**Work to be completed:**
Pictures stay out; everything else in the records gets transcribed exactly.

**Input for this task:**
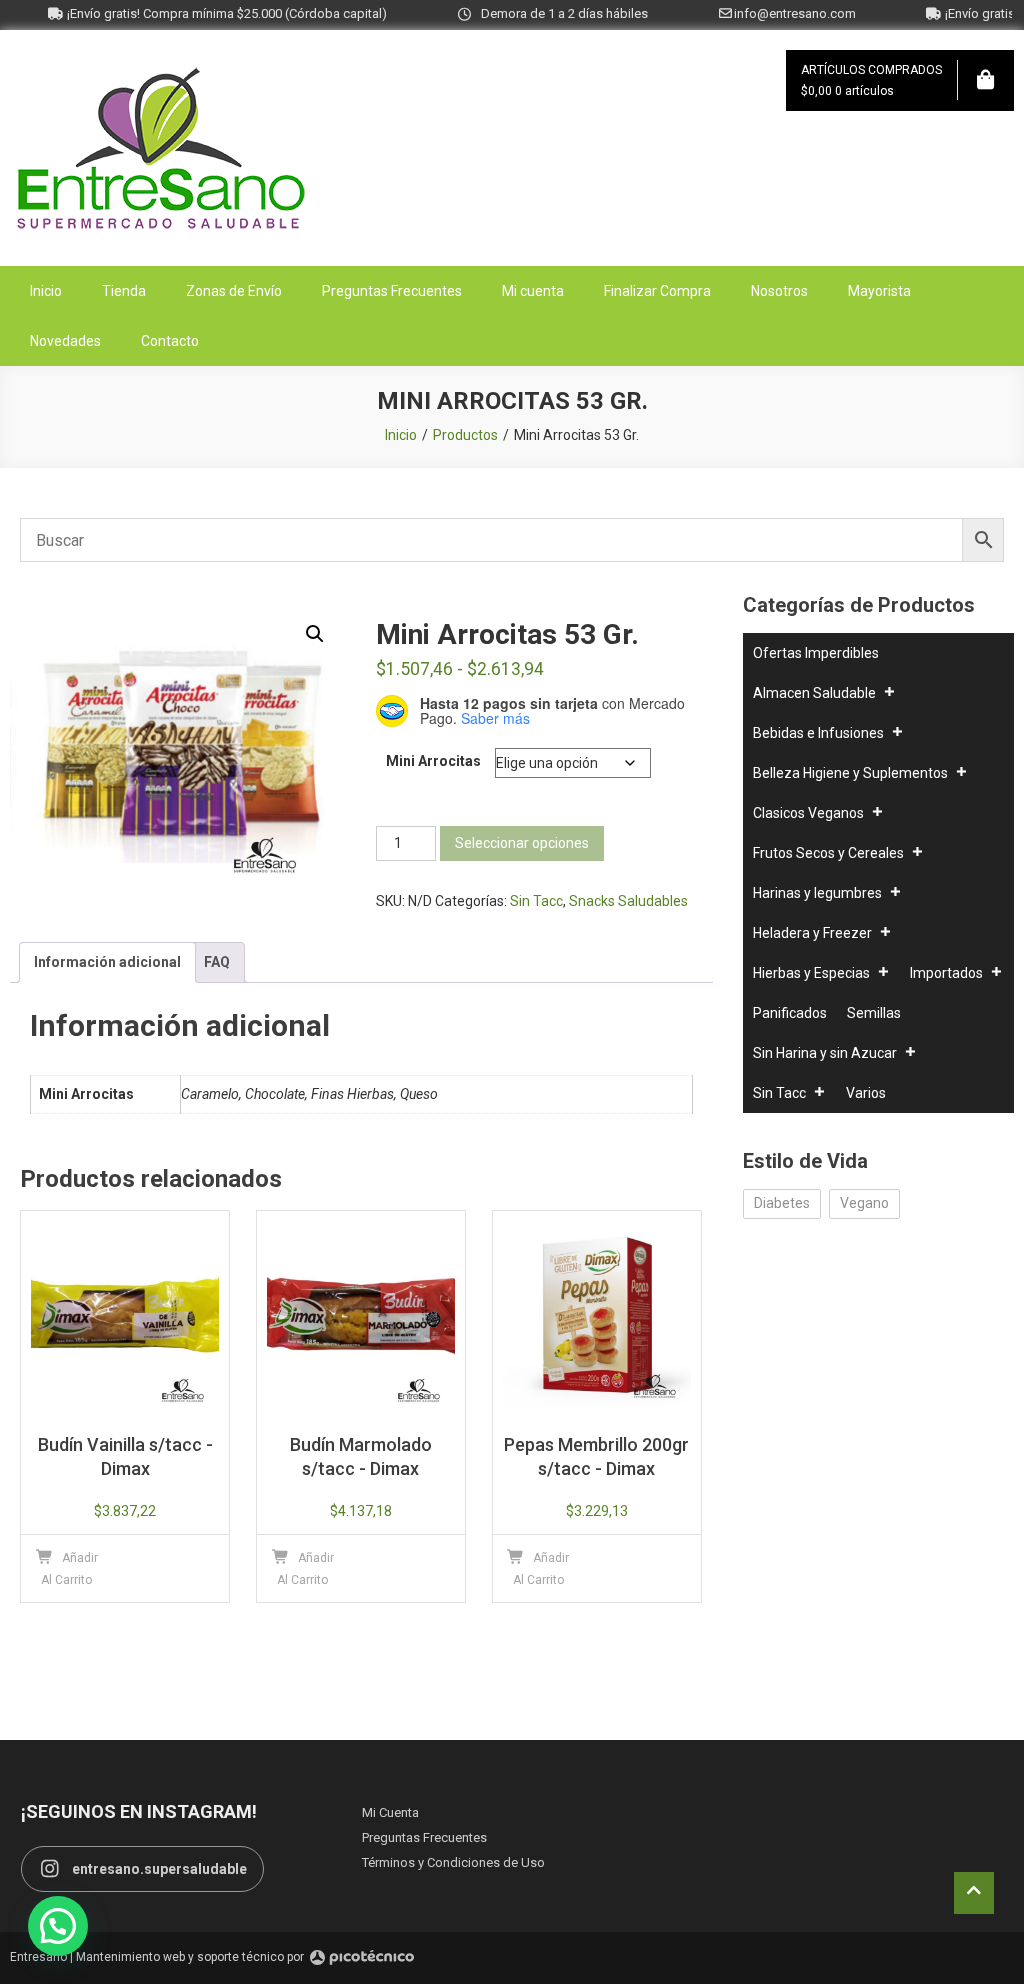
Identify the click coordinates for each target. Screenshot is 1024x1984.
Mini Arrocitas (433, 761)
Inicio (46, 291)
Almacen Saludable (814, 693)
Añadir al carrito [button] (69, 1569)
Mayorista (879, 291)
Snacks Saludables (628, 901)
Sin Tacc (536, 901)
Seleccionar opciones (522, 843)
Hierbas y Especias (811, 973)
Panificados (790, 1013)
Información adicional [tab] (107, 962)
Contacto (170, 341)
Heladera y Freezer (812, 933)
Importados (946, 973)
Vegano (864, 1203)
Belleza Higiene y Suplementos (850, 773)
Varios (866, 1093)
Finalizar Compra (657, 291)
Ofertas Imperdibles (816, 653)
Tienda (124, 291)
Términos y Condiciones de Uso (453, 1862)
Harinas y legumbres (817, 893)
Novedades (65, 341)
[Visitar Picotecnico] (362, 1957)
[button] (315, 634)
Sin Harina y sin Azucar (825, 1053)
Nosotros (779, 291)
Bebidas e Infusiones (818, 733)
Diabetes (782, 1203)
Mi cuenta (533, 291)
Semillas (874, 1013)
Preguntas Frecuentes (392, 291)
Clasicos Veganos (808, 813)
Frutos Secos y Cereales (828, 853)
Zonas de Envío (234, 291)
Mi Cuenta (390, 1812)
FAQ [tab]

**Task solution:**
Identify the click coordinates for each target. Screenshot is 1024x1984.
Mini Arrocitas (433, 761)
Inicio (46, 291)
Almacen Saludable (814, 693)
Añadir al carrito [button] (69, 1569)
Mayorista (879, 291)
Snacks Saludables (628, 901)
Sin Tacc (536, 901)
Seleccionar opciones (522, 843)
Hierbas y Especias (811, 973)
Panificados (790, 1013)
Información adicional [tab] (107, 962)
Contacto (170, 341)
Heladera y Freezer (812, 933)
Importados (946, 973)
Vegano (864, 1203)
Belleza Higiene y Suplementos (850, 773)
Varios (866, 1093)
Finalizar Compra (657, 291)
Ofertas Imperdibles (816, 653)
Tienda (124, 291)
Términos y Condiciones de Uso (453, 1862)
Harinas y legumbres (817, 893)
Novedades (65, 341)
[Visitar Picotecnico] (362, 1957)
[button] (315, 634)
Sin Harina y sin Azucar (825, 1053)
Nosotros (779, 291)
Bebidas e Infusiones (818, 733)
Diabetes (782, 1203)
Mi cuenta (533, 291)
Semillas (874, 1013)
Preguntas Frecuentes (392, 291)
Clasicos Veganos (808, 813)
Frutos Secos y Cereales (828, 853)
Zonas de Envío (234, 291)
Mi Cuenta (390, 1812)
FAQ [tab]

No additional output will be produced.